The Nike store on Melrose Avenue is decidedly smaller than the brand’s three-story Los Angeles flagship only a couple of miles away.
Nike by Melrose will work like this:
At least 25% of the store’s shoe merchandise mix will rotate every two weeks based on the interest that users of Nike’s smartphone app and other company-run sites show in particular items. So, for example, if runners stop marveling at the Air Zoom Pegasus 35 on the NikePlus app and fall in love with the Epic React Flyknit instead, the stock will be quickly rotated to make sure more Epics are ready for buyers.
Data collection will be centered on NikePlus app users living within five zip codes near the new store, said Sean Madden, senior director of product for Nike Retail.
At Nike’s other stores, the turnover rate for the shoe inventory can take up to 45 days.
Customers who order from home via the app can then come to the store and can swipe their smartphone screen to unlock a compartment, like a vending machine. There they will find the merchandise they ordered.
Also, they can use their phones in various ways while in the store.
By scanning a QR code at a display, they can find if the sizes and colors of merchandise they may want are in stock. At Nike’s nearby flagship store, staff fields up to 200 calls a day asking whether particular items are in stock, said Michelle Warvel, a senior director for Nike stores.

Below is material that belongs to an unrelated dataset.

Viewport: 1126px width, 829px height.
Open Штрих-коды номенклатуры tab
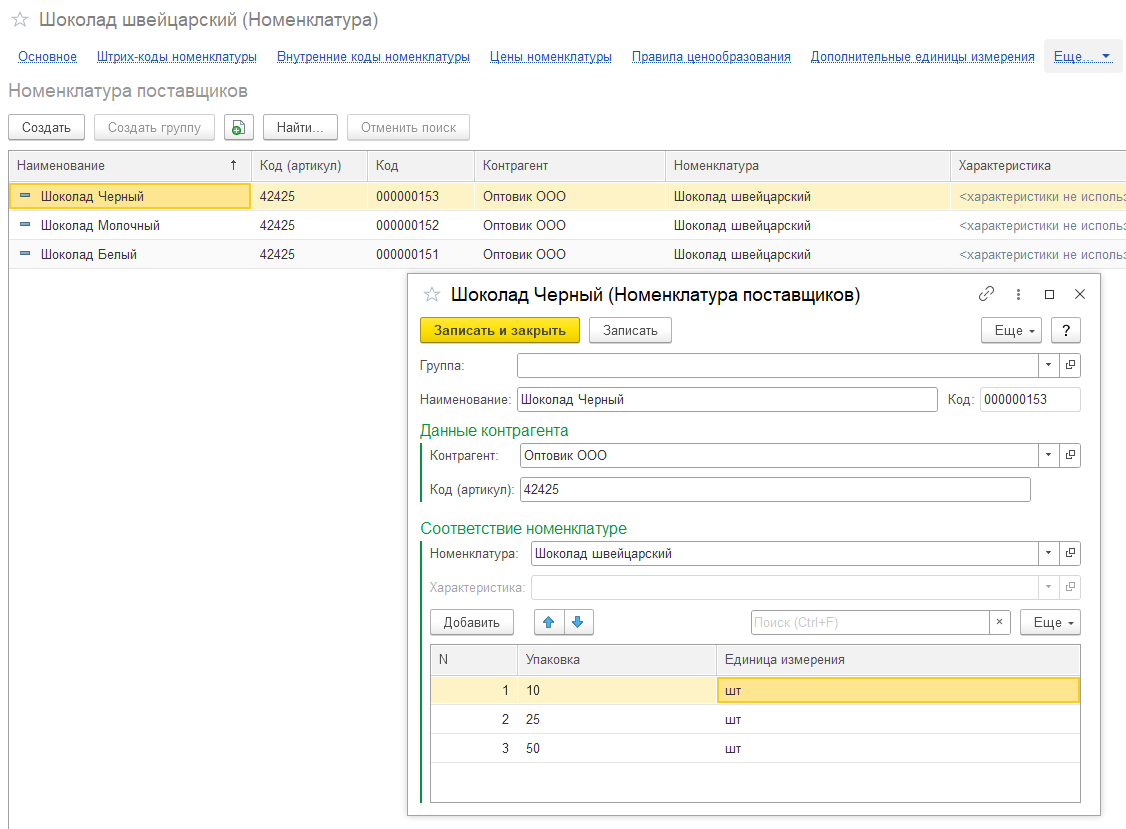tap(177, 57)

If the customer wants to try on a pair of shoes or merchandise, they don’t have to ask for help from a clerk. They can scan the code on a label and ask that the apparel be delivered to a fitting room or to them directly so they can try it on.
In the future, if they are interested in an outfit on a mannequin, they will be able to scan the code on the model and see a list of all the items and their prices. The system will also give them the opportunity order the outfit online if it is not in stock.
Customers can use their phones to skip the line with instant checkout.
Nike Live began with a store in the hip Soho section of New York City, a store with a digital focus that it saw as the future of sport wear retailing. Some 40% of Nike’s digital business came from its app. Now more Nike Live stores are planned, including Tokyo in the spring according to O’Neill.
“We have to serve the local consumer in a different way. We came up with this idea ‘speed shop’ which is to serve the local members fast,” said Cathy Sparks, vice president of global Nike stores. “We are going to use data to determine what product did they want and what services they care about the most.”